The SDX 10060 XDi developed by Smiths Detection uses the X-ray diffraction developed by CEA-Leti rather than a transmission system.
At an airport, every piece of luggage, whether carry-on or check-in, must thoroughly be screened for weapons, explosives and narcotics.
The information provided by such a scanner is not always sufficient to accurately determine the nature of an object. For example, two different liquids with similar densities are likely to be displayed in the same way. When in doubt, airport security operators have to open the baggage and carry out a manual check, which is time-consuming and increases the risk of human error. These limitations can be overcome by analyzing X-ray diffraction signals at small angles measured by spectrometric detectors.
“This involves emitting photons via X-ray sources and using detectors to observe those that have made it through the object,” says Loïck Verger, Partnership Manager for X-ray and Gamma-Ray Imaging Systems at CEA-Leti. “Subsequent data processing then allows the recreation of a 2D or 3D contrast image of the object.”
“Among the photons emitted, some will ‘bounce’ off objects and have their trajectory deviated by a small angle without losing energy,” he said. “This information is characteristic of the material they pass through. Consequently, by correctly detecting these photons and accurately measuring their energy at given angles, it is possible to deduce the molecular signature that characterizes their interatomic distances.”

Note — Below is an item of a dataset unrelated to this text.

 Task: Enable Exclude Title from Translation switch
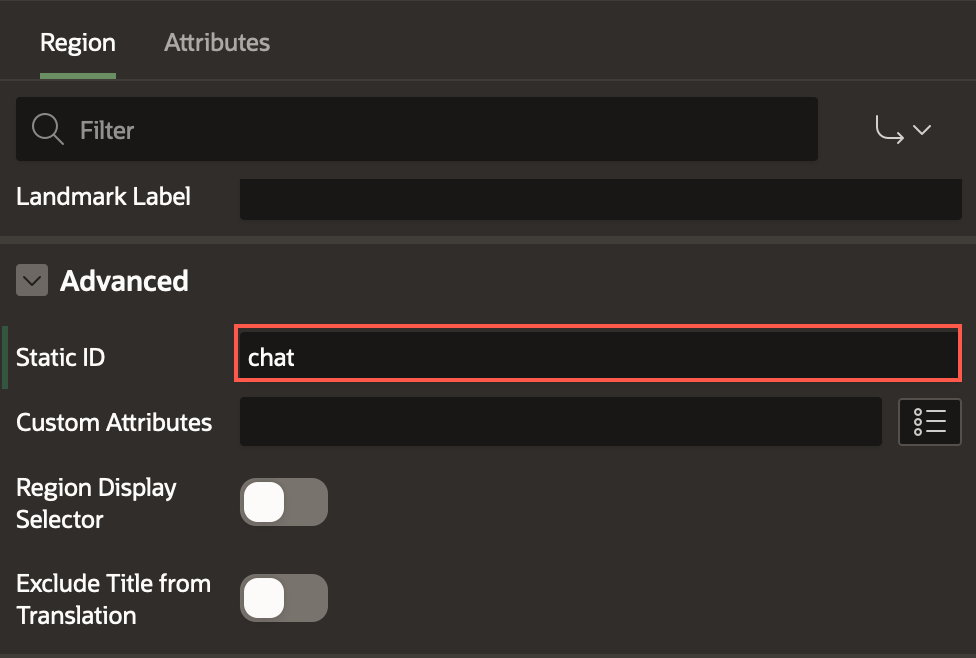pos(283,598)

This information is more precise than that provided by transmission imaging and makes it possible to rapidly examine a piece of luggage without having to immobilize and open it.
“The detection module we simulated, integrated, tested and transferred to Smiths Detection consists of a CdZnTe semiconductor detector operating at room temperature, an ASIC used to extract very weak signals originally developed by CEA-Irfu for astrophysics, and a specialized signal processing solution,” describes Loïck Verger.
Each scanner is equipped with several detection modules as well as information processing algorithms and X-ray generators. Designed to pass the most stringent certifications for the detection of illicit substances, this equipment is now on the market.
The detector technology was developed by CEA and is protected by fifteen patents. It was transferred to Smiths Detection as part of a licensing agreement.
“This detector technology enabled us to realize a new scanner geometry allowing for faster scanning speeds at significantly lower system and maintenance costs than would have been possible with cryogenic-detectors,” says Jens-Peter Schlomka, Head of R&D for diffraction at Smiths Detection.
The X-ray diffraction system can also be used in the medical sector as well as for molecular imaging, in particular for theranostics – a new medical approach aimed at the simultaneous development of diagnostic and therapeutic applications in nuclear medicine.
“While these applications have nothing in common, they are based on the same principle: a semiconductor detector combined with an ASIC integrated circuit and signal processing capabilities,” says Verger.
Leti has also worked with Thales on a portable full body X-ray system as well as 3D x-ray imaging for security and medical applications.